Beides eben – denn Telemanns Oper bringt den schlimmen Schluss des Orpheus-Mythos: Orasia, die von Orpheus verschmähte Königin, lässt ihn von den Bacchantinnen aus Rache in Stücke reissen. Dieser Schluss ist sehr unkonventionell: Die Barockoper hat obligatorisch ein Happy End. Unkonventionell ist Telemanns Oper auch sonst: Das Libretto ist zwar deutsch, es finden sich darin jedoch italienische Arien und französische Chöre. Und ungewöhnlich ist auch, dass Orpheus mit Eurydike bei ihrem Tod melodramatisch dialogisieren darf.

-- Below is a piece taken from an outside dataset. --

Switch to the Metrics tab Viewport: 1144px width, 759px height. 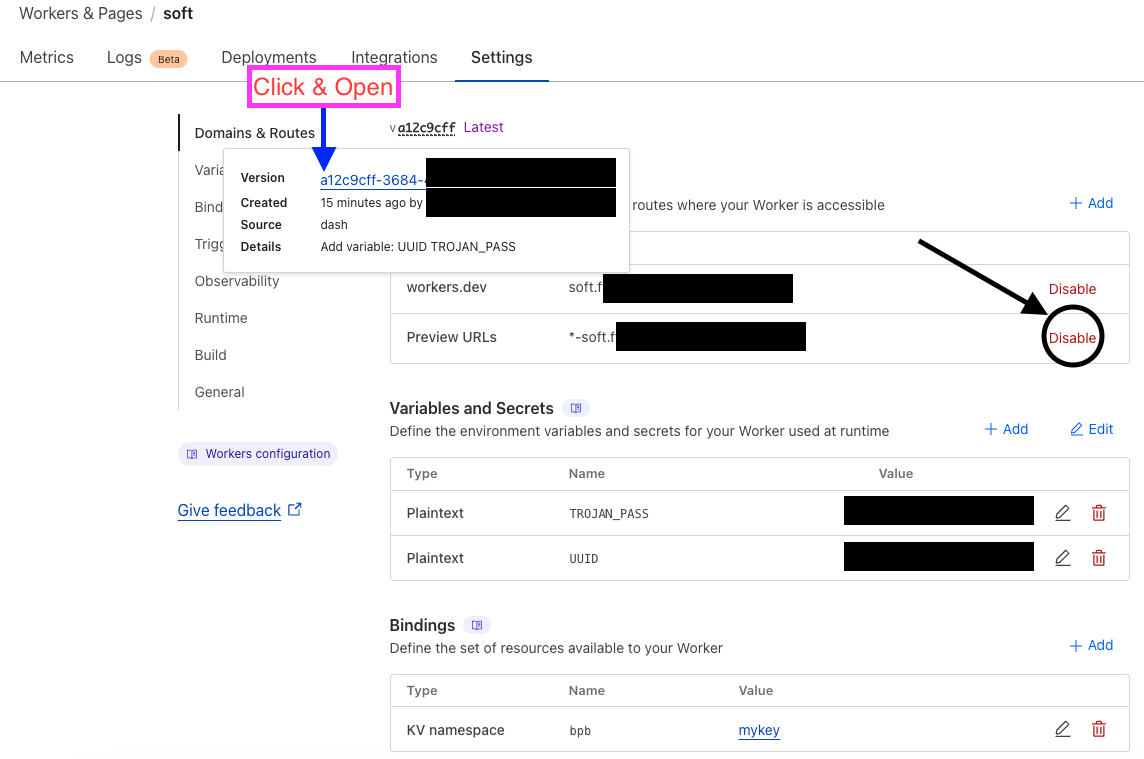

Gluck geht radikal zu Werke
Italienische Arien, französische Chöre, Nebenbuhler, komischen Figuren: Das war – eine Generation nach Telemann – dem Komponisten Christoph Willibald Gluck zuviel, weil zu unglaubwürdig, und er ging radikal ans Werk. Glucks «Orfeo ed Euridice» (1762) hat nur noch drei Personen: Orfeo, Euridice und Amore. Auch die Handlung selbst ist extrem kondensiert: Zu Beginn der Oper ist Eurydike bereits tot, so dass Glucks Hit «Che farò senz‘ Euridice» das Werk eröffnet.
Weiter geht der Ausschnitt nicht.